A former senior official at the US Food and Drug Administration (FDA), who is older than 50, recently tried to buy the emergency contraceptive Plan B One-Step (levonorgestrel) at 6:30 p.m. on a Saturday evening in a major metropolitan area. She had to go to three shops before she found one with an open pharmacy, necessitating the use of her car. After waiting in line at the pharmacy, she was required to provide proof-of-age identification and her birth date was entered in a computer. Next, the pharmacist walked the medication to the cashier at the front of the drugstore, where she was obliged to wait in a queue again. When she reached the counter, she had to publicly point out that the emergency contraceptive waiting on the shelf behind the cashier was hers.

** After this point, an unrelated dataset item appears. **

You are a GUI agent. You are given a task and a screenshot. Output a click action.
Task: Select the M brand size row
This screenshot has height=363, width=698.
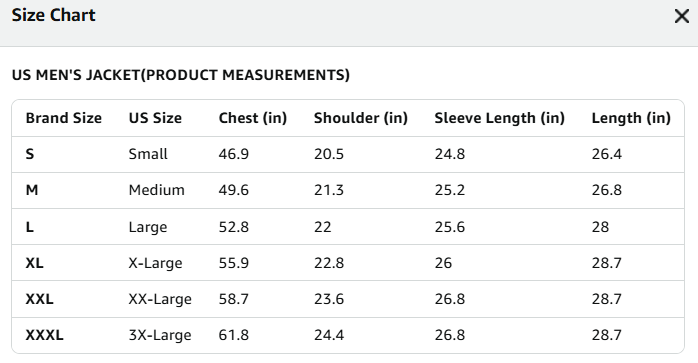click(x=348, y=191)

If it was this challenging, logistically and socially, for a highly educated scientist to obtain the ‘morning-after pill’, imagine what it is like for a 17-year-old girl, or an undocumented immigrant or a single mother with no car and no driver’s licence.

Happily, these obstacles will soon be things of the past. Last week, the administration of President Barack Obama dropped its legal quest to keep in place a requirement that girls younger than 15 years old obtain a doctor’s prescription to buy the one-dose pill — which becomes less effective the longer after unprotected intercourse it is taken. The change makes the drug available to anyone, with no proof-of-age requirement, on open shelves, and not behind the pharmacy counter.

If it makes parents queasy to know that 13- and 14-year-olds will now be able to purchase the pill with no questions asked, two things are worth noting. A paper published in April confirms earlier findings that sex in this age group is rare (L. B. Finer and J. M. Philbin Pediatrics 131, 886–891; 2013). The same paper finds that girls aged 14 or younger are less likely than 15-year-olds to use contraception the first time they have sex, and that they take longer than older girls to begin using it. Another study found easy access to the morning after pill does not increase promiscuity in the youngest teenagers (C. Harper et al. Obstet. Gynecol. 106, 483–491; 2005).

Nonetheless, there is little comfort to be drawn from the Obama administration’s final climb-down on this issue. In a textbook case of political interference in science, successive foot-dragging administrations have for more than 12 years blocked women’s and reproductive-rights advocates’ attempts to win over-the-counter status for Plan B.

During that time, FDA staff scientists and expert advisers repeatedly found that the pill met the agency’s requirements for over-the-counter status for women and girls of all ages. Yet, in an unprecedented and deeply worrying action, in 2011 the Obama administration, in the person of health and human services secretary Kathleen Sebelius, overruled its own FDA’s decision to lift the age restriction.

That same administration walked away from the case last week not because of any change of heart, but because it saw that it was going to lose before a judiciary that, rightly, has called the government’s tactics arbitrary and capricious.

The administration’s actions and attitude, coming from a White House that has vowed very publicly to back its scientists, and not undermine them, remain disconcerting. They raise concerns for the future independence of the regulatory scientists who are employed to apply science to existing law.

If this administration, or any White House, has a political issue with that law — if, for instance, it wants to enact a bill prohibiting emergency contraceptives for minors — let it do so openly, lobbying for such a measure in Congress. There, and not in the science agencies, is where politics belongs.